Potrò sbagliarmi, ma nonostante le scosse di questi giorni Erdogan rimarrà nella Nato, perché il suo vero obiettivo è ridimensionare il ruolo degli Stati Uniti e dell’Europa in Turchia, cogliendo l’occasione del risveglio fondamentalista per rinnovare i bassi quadri dell’esercito con reclute a lui fedeli e sfiorate dalla presenza del Daesh. Sarà così più facile inseguire il sogno della Grande Turchia che Mustafa Kemal Ataturk non fu in grado di affermare e che ora, sotto la bandiera del Profeta, si prospetta come raggiungibile. Di qui la consapevolezza, sebbene tardi raggiunta, che Bashar al-Assad vada risparmiato, non disgregando ulteriormente la Siria.

La Nato - ed é questo il punto essenziale che spiega l’attuale crisi turca - non riesce più a svolgere quella funzione unificante dello Stato che un tempo era stata in grado di assicurare. E ciò in primo luogo per lo sfaldarsi progressivo della politica estera americana, che proprio in Medio Oriente oggi ha il punto più basso della sua incapacità di egemonia e di dominio insieme. Sicché le conseguenze del golpe possono essere gravi, di là della reale volontà di Erdogan. La pressione russa è del resto sempre più forte e si combina con l’indebolimento delle alleanze Usa con gli Stati sunniti della regione, Arabia Saudita e Qatar in testa. Mosca vede così accrescere il suo ruolo, non a caso intensifica le relazioni con l’Egitto e con i sauditi mentre rafforza la potenza iraniana che, opponendosi ai sauditi, ne limita il potere d’intervento nell’aerea.

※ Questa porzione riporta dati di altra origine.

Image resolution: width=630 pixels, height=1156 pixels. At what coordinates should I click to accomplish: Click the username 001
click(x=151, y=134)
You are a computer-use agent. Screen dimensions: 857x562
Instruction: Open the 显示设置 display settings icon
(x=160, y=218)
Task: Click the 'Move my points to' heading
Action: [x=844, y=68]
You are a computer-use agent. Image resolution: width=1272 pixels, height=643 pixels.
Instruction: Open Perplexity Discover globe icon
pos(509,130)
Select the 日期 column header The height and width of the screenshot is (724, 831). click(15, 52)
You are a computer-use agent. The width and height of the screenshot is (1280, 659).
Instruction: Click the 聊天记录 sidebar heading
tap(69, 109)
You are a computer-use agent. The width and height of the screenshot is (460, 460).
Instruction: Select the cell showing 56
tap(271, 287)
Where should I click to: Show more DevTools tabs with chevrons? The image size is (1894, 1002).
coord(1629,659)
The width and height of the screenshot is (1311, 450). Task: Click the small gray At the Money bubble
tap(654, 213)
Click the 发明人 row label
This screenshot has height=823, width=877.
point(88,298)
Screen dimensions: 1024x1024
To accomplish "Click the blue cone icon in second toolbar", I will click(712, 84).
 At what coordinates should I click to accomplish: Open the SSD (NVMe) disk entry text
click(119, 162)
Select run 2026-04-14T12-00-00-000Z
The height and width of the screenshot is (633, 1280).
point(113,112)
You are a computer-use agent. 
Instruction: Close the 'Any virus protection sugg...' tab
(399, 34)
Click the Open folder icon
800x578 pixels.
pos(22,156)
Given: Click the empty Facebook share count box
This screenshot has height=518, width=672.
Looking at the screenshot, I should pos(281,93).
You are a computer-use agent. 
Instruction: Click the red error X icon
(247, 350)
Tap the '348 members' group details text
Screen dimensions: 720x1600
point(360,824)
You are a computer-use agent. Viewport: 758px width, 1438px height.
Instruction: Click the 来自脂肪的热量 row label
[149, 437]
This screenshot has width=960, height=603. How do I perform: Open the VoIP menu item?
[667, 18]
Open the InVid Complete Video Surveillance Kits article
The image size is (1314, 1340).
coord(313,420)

In questo scacchiere si assiste dunque al ritorno della politica di potenza esistente precedentemente alla Grande Guerra e all’avvento dell’Urss, con la Turchia guidata da forti spinte autonomiste svincolate dalla fedeltà atlantica e orientata a costruire il nuovo profilo strategico mediorientale che di nuovo si gioca sul tavolo delle tre grandi potenze spirituali dell’area: gli arabi sunniti, i persiani sciti e i turchi in via di crescente islamizzazione, mentre la Nato appare sempre più impotente dinanzi a questo ritorno della storia.